Das stille, laute, weinende Land – Rumänien im Jahr 1990

Der folgende Artikel vom Herausgeber wurde in der Ausgabe der Zeitung „Österreichisches Jugendrotkreuz“ Ende 1990 veröffentlicht und stellt die Wahrnehmungen hinsichtlicht der gesellschaftlichen und wirtschaftlichen Veränderungen 1 Jahr nach der Revolution aus der Sicht des damaligen ehrenamtlichen Mitarbeiters des Jugendrotkreuzes & Roten Kreuzes während seiner zahlreichen Rumänienaufenthalte dar.

Landschaft in Rumänien

Landschaft in Rumänien

Die erste Revolution der Neuzeit ist zwar schon fast ein Jahr vorüber, aber trotzdem mangelt es in Rumänien eigentlich noch so an allem, was man sich vorstellen kann. Ob Nahrungsmittel, Bekleidung, Medizin, ja selbst am für uns selbstverständlichem Wasser.

Es wird Jahre dauern bis annähernd eine Infrastruktur im Land vorhanden sein wird. Aus diesem Grund hat die Hainburger Jugendrotkreuz-Gruppe NEPTUN mit ihren eigenen Hilfsprojekten im September mit Unterstützung der Landesleitung begonnen. Auch wenn die Möglichkeiten einer kleinen Jugendrotkreuz-Gruppe mit 25 Mitgliedern beschränkt sind, ist die gezielte und direkte Hilfe noch immer eine effizientere, als einfach Güter an einem Ort abzuladen, wo viele Dinge dann zu guter Letzt in duklen Gassen enden.

Die Gruppe brachte unter anderem bedürftigen Kindern in Arbeiterkindergärten Winterbekleidung, Obst und andere kleine Präsente.

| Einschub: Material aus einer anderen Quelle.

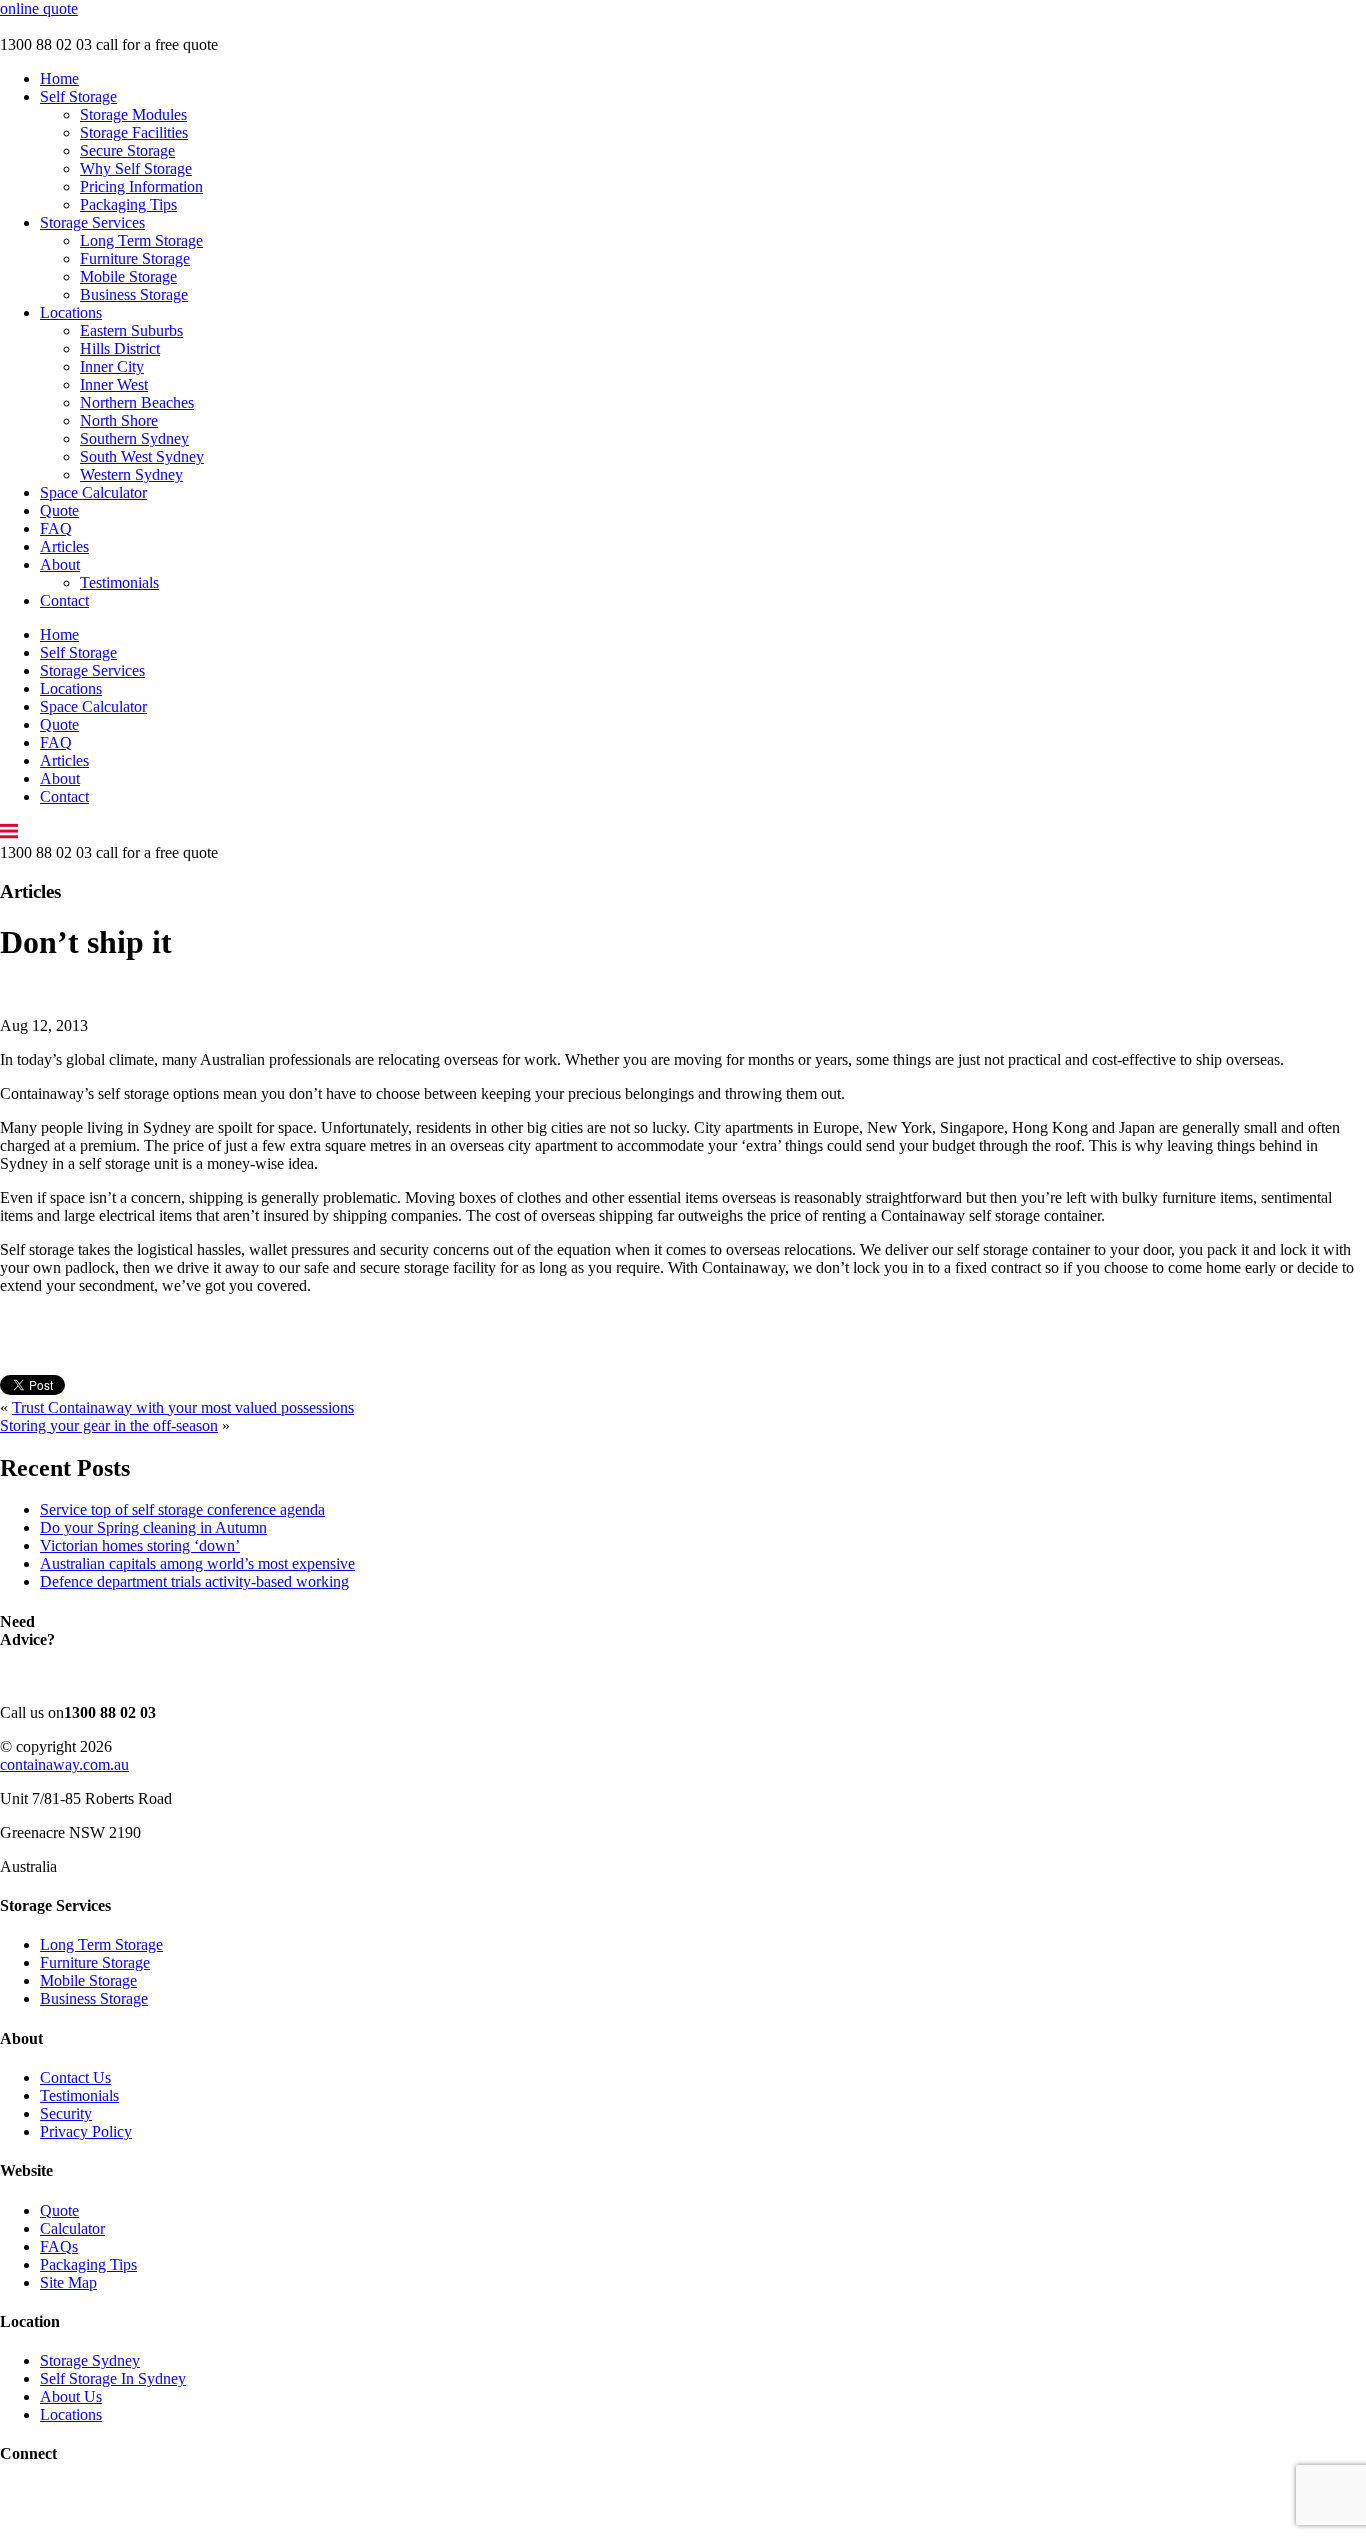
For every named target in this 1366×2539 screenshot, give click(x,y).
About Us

Die Kleidung wurde von Allen zuerst anprobiert. Die mitgebrachten Einwegspritzen aufgeteilt für eine Schulimpfungsaktion und ein Krankenhaus. Es wird immer schwerer für derartige Hilfsaktionen das Verständnis und die Unterstützung der eigenen Bevölkerung zu bekommen, aber was können die Millionen, die in ihrer Heimat sind, für die vielleicht schlechten Taten ihrer Landsleute, die sie verlassen haben? Oder sind sie Schuld daran, daß eine Führung mit neuem Namen nicht im Stande ist, die Dinge in mancherlei Hinsicht zu verbessern? Wenn die Frau IANCU ein Brot und Milch kaufen möchte und 2 Stunden in der Schlange ansteht und dann vielleicht mit leeren Händen nach Hause kommt und dort zwei Kinder warten – kann man es ihr verübeln, wenn sie nichts bekommt, daß sie einmal das Land verlassen will?

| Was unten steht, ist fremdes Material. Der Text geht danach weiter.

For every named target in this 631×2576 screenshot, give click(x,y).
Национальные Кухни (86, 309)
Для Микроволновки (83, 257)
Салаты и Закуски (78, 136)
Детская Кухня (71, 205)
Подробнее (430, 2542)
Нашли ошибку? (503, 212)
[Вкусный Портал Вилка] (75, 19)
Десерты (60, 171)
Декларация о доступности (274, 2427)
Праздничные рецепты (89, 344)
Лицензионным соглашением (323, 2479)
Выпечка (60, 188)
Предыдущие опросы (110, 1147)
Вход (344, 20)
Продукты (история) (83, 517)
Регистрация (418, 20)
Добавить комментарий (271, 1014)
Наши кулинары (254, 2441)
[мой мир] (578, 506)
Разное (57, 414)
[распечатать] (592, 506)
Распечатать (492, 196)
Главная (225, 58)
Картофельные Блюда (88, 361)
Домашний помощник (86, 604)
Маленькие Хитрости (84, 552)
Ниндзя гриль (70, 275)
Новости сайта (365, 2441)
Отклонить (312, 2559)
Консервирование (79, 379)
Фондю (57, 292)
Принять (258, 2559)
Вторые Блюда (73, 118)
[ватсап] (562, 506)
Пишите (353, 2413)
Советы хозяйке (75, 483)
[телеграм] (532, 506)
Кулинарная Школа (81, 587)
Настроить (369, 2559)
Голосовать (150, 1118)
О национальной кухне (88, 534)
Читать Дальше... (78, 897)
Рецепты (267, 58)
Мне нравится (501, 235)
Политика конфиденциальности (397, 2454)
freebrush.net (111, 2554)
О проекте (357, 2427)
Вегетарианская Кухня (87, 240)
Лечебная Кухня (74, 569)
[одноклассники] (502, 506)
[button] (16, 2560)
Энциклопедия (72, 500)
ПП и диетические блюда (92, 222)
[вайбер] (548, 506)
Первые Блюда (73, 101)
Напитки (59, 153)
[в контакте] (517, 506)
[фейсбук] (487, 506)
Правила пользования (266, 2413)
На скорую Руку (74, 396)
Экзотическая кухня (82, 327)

Wir müssen lernen zu unterscheiden. Wir dürfen nicht alle Menschen in einen Topf werfen. Pole ist nicht gleich Pole. Der Schwarzhändler, der bei uns billig einkauft, ist nicht der gleiche Pole, der ihm die Ware ums teure Geld abkauft. Und Rumäne ist nicht Rumäne. Wie auch bei uns, gibt es dort Menschen, die immer redlich gearbeitet haben und die, die es nicht taten.

Wir sind Menschen, wir sind menschlich, also human. Wir haben eine Verpflichtung, nicht nur weil wir Angehörige des Roten Kreuzes/Jugendrotkreuzes sind, zu helfen, sondern weil wir nicht tatenlos zusehen können. Daß wir Mitglieder des RK/JRK sind, hilft uns dabei und vereinfacht manche Dinge. Aber wir helfen nicht, weil wir dabei sind, sondern wir sind dabei, weil wir helfen wollen.

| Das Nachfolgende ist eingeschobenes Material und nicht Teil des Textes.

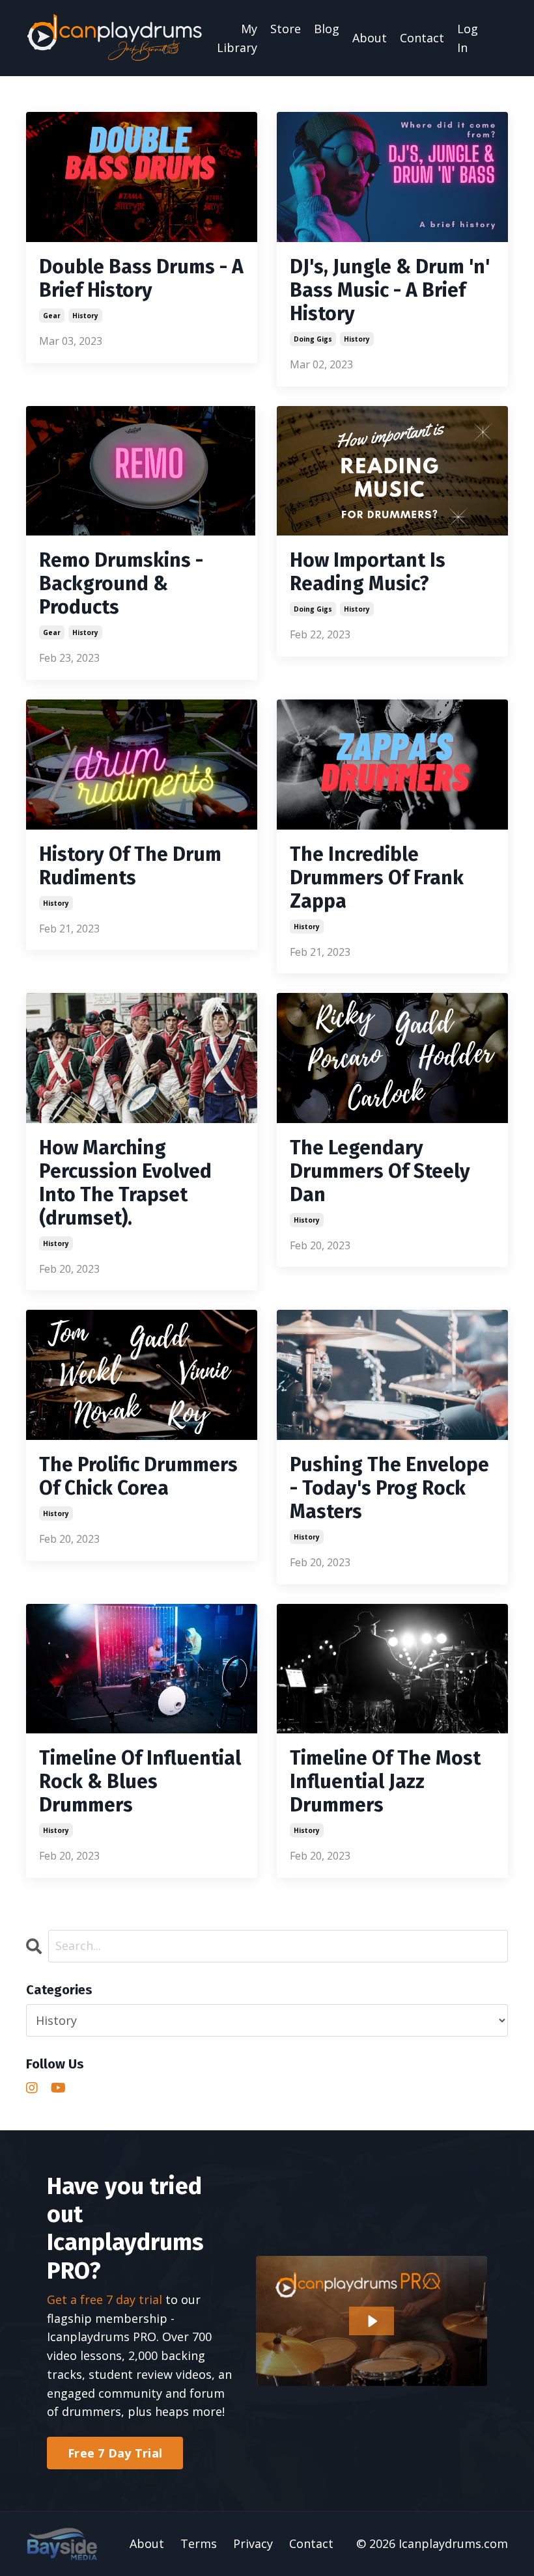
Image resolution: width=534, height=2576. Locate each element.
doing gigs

Glöckels Artikel aus 1990Resignation, Verzweiflung und Aufruhr prägen das Land zur Zeit. Sie sind Vorboten einer hoffentlich bald eintretenden Veränderung. Bis die Verbesserung der Situation eintritt, werden noch Viele das Land verlassen, aber nicht als politische Flüchtlinge. Wußten Sie, daß z.B. aus dem Bereich Siebenbürgen ca. 220.000 Menschen deutscher oder österreichischer Abstammung sind und bereits 90.000 heuer das Land verlassen haben? Aber Viele haben ihr Haus oder die Wohnung nicht verkauft, in der Hoffnung eines Tages zurückzukehren. Wir können sie nur unterstützen, indem wir unsere Hilfe fortsetzen und die sehr schwierige Zeit zu überbrücken helfen.

Im Jänner wird unsere Gruppe wieder einen Hilfstransport durchführen. Es wird schwer werden, die benötigten Materialien für die Schulzahnarztpraxis zu bekommen, aber wenn wir jetzt aufgeben würden, würden wir der Ohnmacht des Nichthandelns verfallen und das wäre Resignation unsererseits.